L’operazione fallì sul nascere, Borghese scappò in Spagna, 48 persone vennero arrestate, processate e... assolte

Il golpe Borghese fu un tentato colpo di Stato avvenuto in Italia nella notte tra il 7 e l'8 dicembre 1970, organizzato da Junio Valerio Borghese, fondatore del Fronte Nazionale e in collaborazione con Avanguardia Nazionale.
 
Valerio Borghese era stato un eroe della Seconda Guerra Mondiale, avendo coronato di successo le missioni più difficili della Marina Militare, quelle effettuate con i maiali contro le navi della Marina Britannica nei porti di Alessandria e Gibilterra, e fu decorato di medaglia d’oro e croce di cavaliere dell’Ordine Militare di Savoia.
Dopo l’armistizio del 1943, quando la flotta italiana venne consegnata agli alleati, Borghese costituì la X Flottiglia Mas, destinata a operare in terra. Ovviamente si legò alla Repubblica sociale di Salò.
Alla guida della X Mas, Borghese commise un sacco di atrocità, ma fu anche l’unica unità a combattere a fianco dei tedeschi per salvare gli italiani in Istria dalle stragi degli slavi, nonché per l’opera assistenziale compiuta presso i campi di concentramento tedeschi che ospitavano italiani.
 
Alla fine della guerra ammainò la bandiera e smobilitò la X Mas. Borghese fu processato. Fu prosciolto subito dall’accusa di crimini di guerra, ma fu condannato per collaborazionismo e «concorso morale» in una strage.
Fu condannato a due ergastoli, evidentemente «morali» anche quelli perché furono poi ridotti 12 anni di carcere. Otto anni vennero immediatamente condonati per gli atti di valore svolti al servizio della Regia Marina Italiana.
E poiché venne promulgata l’amnistia voluta dall’allora ministro della Giustizia Palmiro Togliatti, fu scarcerato quasi subito: aveva scontato più di quello cui era stato condannato…
 
Come era prevedibile, Borghese si iscrisse al Movimento Sociale nel 1951. Ne divenne presidente onorario, ma nel 1953 lasciò il MSI di Almirante perché ritenuto «troppo debole» e si avvicinò alla destra extraparlamentare.
Nel 1968, non accorgendosi di quanto stava accadendo in Italia con, appunto, il «68», fondò il «Fronte Nazionale», i cui scopi - secondo i servizi segreti di allora - erano quelli di «sovvertire le istituzioni dello Stato».

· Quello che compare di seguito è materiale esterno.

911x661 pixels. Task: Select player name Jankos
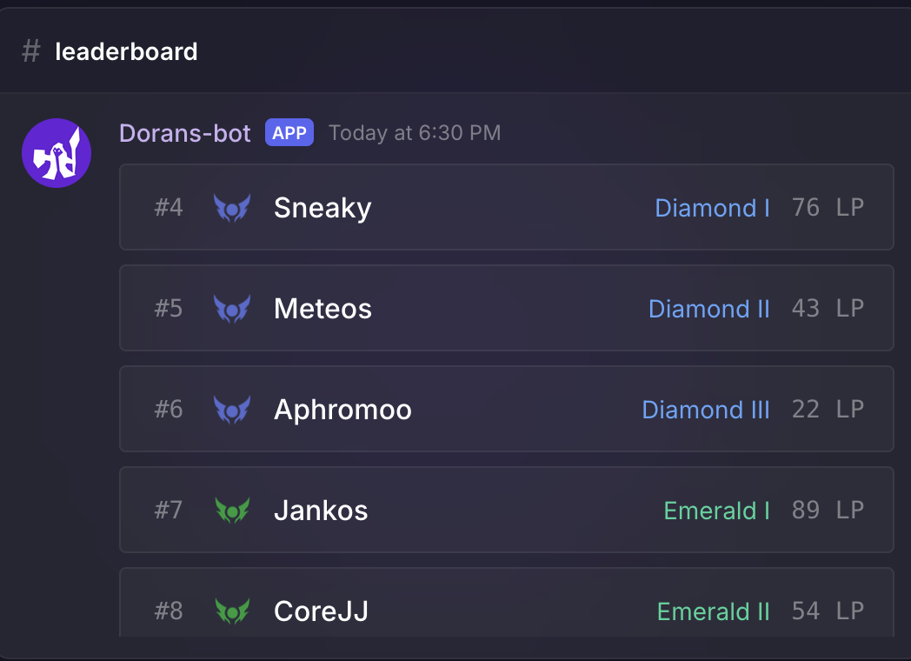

Nella notte tra il 7 e l’8 dicembre promosse il colpo di stato che portava il suo nome, ma che non portò da nessuna parte.
 
Va precisato che l’onorevole Almirante aveva informato l’allora Ministro dell’Interno Franco Restivo che Borghese stava mettendo in atto un golpe con il coinvolgimento di parecchi funzionari dello Stato Italiano.
Non sappiamo cosa successe realmente, ma il golpe fu annullato dallo stesso Borghese mentre era in corso di esecuzione, per motivi mai chiariti.
L’ammiraglio Gino Birindelli, suo ex commilitone e medaglia d’oro al valor militare, affermò che «Borghese era una persona troppo intelligente e patriota per fare queste fesserie». Secondo lui, infatti, l'idea del golpe era frutto solo dell'entusiasmo dei giovani sostenitori del principe Borghese.
 
Dopo l'accertamento del tentativo, vennero arrestate 48 persone accusate di cospirazione politica. Processate, alla fine vennero tutte assolte con sentenza definitiva del 1984.
Borghese invece, per evitare l'arresto si era rifugiato in Spagna, dove rimase fino alla morte, avvenuta a Cadice il 26 agosto 1974, non rientrando in Italia neanche dopo che, nel 1973, fu revocato l'ordine di cattura spiccato nei suoi confronti dalla magistratura italiana.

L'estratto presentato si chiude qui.